Usually the feedings are administered by a pump. This means the feeding is continuous during a 16- to 24-hour period. Sometimes the formula is given at half strength at a rate of from 30 to 50 ml per hour. This rate may be increased by about 25 ml every 4 hours until tolerance has been established. Once the client tolerates the half-strength formula, a full-strength formula is initiated at the appropriate rate. When clients are ready to return to oral feed-ings, the transfer must be done gradually.


Possible Complications with Enteral Nutrition


The osmolality of a liquid substance means the number of particles per kilogram of solution. Solutions with more particles (high osmolality) exert more pressure than solutions with fewer particles. Solutions with high osmolality attract water from nearby fluids that contain lower osmolality. When a formula with high osmolality reaches the intestine, the body may draw fluid from the blood to dilute the formula. This process can cause weakness and diarrhea in the client.
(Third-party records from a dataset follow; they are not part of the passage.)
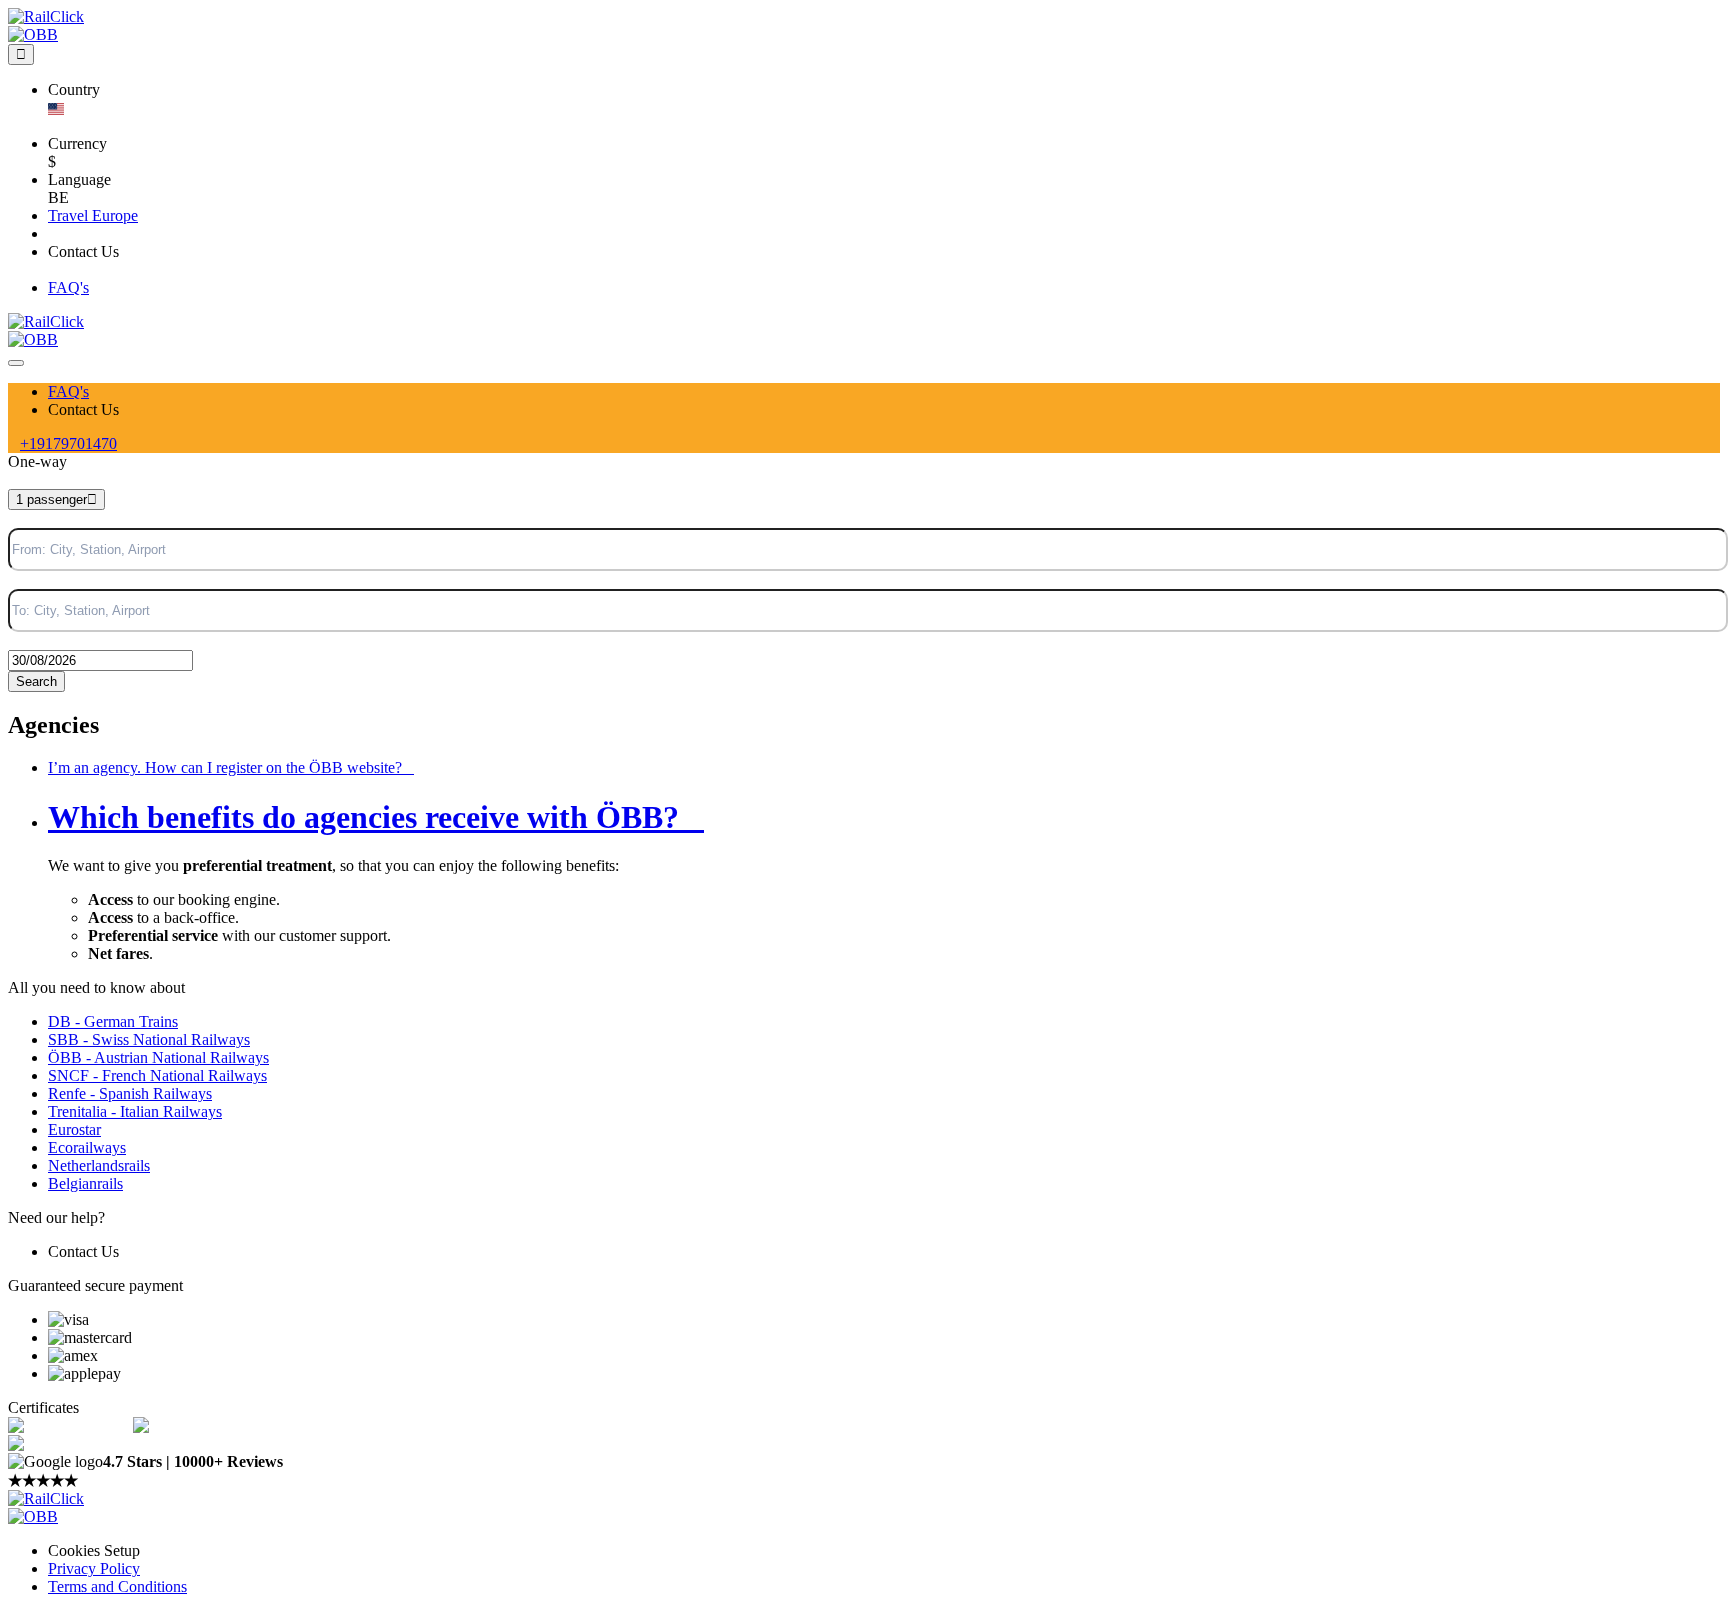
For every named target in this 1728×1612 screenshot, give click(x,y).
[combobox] (10, 472)
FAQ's (68, 391)
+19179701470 (68, 443)
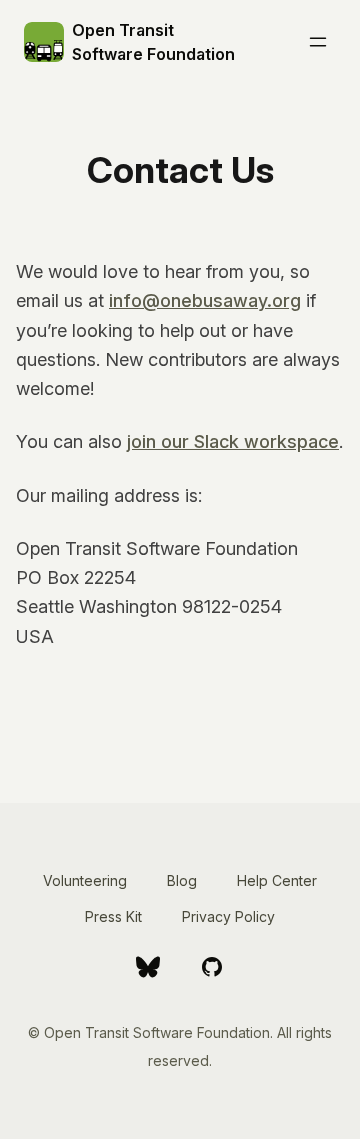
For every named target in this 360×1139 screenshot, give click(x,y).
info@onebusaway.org (205, 300)
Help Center (277, 880)
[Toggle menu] (318, 42)
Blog (182, 880)
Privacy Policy (228, 916)
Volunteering (85, 880)
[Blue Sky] (148, 967)
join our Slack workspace (233, 441)
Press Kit (113, 916)
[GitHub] (212, 967)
However, diarrhea should be attributed to the tube feeding only when all other causes have been ruled out. Liquid medications containing sorbitol or Clostridium difficile (C-dif) (the bacterium that causes dysentery) are two possible causes of diarrhea.


Aspiration can occur (some of the formula enters the lung), causing the client to develop pneumonia. The tube may become clogged, or the client may pull the tube out. The placement of the feeding tube should be checked with an X-ray to decrease the possibility of aspiration. Before beginning the tube feeding, the health care provider must administer the flush solution according to the physician’s order and raise the head of the bed. If the feeding is contin-uous, then the head of the bed needs to remain elevated. Some facilities, to verify correct placement of the NG tube in the stomach, will check the gastric pH before each use.


Obviously, clients requiring tube feeding need a great deal of patience and understanding. They have been deprived of a basic pleasure of life—eating. They may also be uncomfortable and apprehensive.